散歩道<4373>  

                          耕論・オピニオン・3・11復興考
                          漁業の開放と施設集約を(3)                (1)〜(3)

 漁業権の売買が出来るようになると、不動産や自動車と同じく資産価値を持つことになるので、被災地域への民間資金の投資や金融機関の融資が誘発される。公的資金だけに頼る必要がなくなり、地域が一体となった水産業の活性化に大きく貢献するだろう。

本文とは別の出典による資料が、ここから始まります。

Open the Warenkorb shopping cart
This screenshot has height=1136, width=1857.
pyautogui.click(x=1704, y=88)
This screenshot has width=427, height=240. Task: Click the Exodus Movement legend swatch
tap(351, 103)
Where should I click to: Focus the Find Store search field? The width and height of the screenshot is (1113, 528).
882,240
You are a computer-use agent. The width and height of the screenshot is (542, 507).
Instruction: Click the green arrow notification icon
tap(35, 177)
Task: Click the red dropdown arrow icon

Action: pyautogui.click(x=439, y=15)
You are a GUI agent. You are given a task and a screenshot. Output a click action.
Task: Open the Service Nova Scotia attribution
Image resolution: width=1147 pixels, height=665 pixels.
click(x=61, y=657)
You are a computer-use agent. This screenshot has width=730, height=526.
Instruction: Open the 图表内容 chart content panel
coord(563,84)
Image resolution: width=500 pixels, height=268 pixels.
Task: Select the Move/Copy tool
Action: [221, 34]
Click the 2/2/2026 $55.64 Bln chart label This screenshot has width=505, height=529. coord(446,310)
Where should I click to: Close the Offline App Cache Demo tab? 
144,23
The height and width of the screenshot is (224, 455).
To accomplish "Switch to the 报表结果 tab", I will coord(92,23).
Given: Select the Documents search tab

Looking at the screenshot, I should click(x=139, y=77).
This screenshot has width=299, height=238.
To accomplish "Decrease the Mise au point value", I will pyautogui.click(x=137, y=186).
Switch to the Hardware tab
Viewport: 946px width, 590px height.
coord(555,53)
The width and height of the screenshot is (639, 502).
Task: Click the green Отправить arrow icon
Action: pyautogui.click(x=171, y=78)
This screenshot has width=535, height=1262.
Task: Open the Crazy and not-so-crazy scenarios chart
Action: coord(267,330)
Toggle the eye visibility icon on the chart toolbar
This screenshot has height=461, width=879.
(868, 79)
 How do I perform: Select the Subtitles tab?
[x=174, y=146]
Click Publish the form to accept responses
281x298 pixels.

 また、小規模な漁村と漁港を集約的に整備し、その漁港に船を置き、職住の分離を図る。高台などに公営住宅を建設し、希望者に提供する。水揚げ岸壁や市場、後背地の加工団地も、漁業と一体の計画の下で整備すればいい。
 船を失った漁業者は当面、残った船を共同使用するしかないだろう。その場合は漁協を通してではなく、漁業者が自発的に集まって共同使用するという形が望ましい。漁協が入ると、どうしても自由な活動が制約されてしまう。
 将来的には、船を共同使用する3〜4人の漁業者が、自分たちを法人化するという動きにつなえたい。いわば漁業における起業だ。漁業者に自立の精神を情勢していくことが何よりも大切だと思う。
 大震災を機に、50年先を見据えた新たな水産業づくりに着手すべきだ。それが私たちの世代の責任であり、義務である。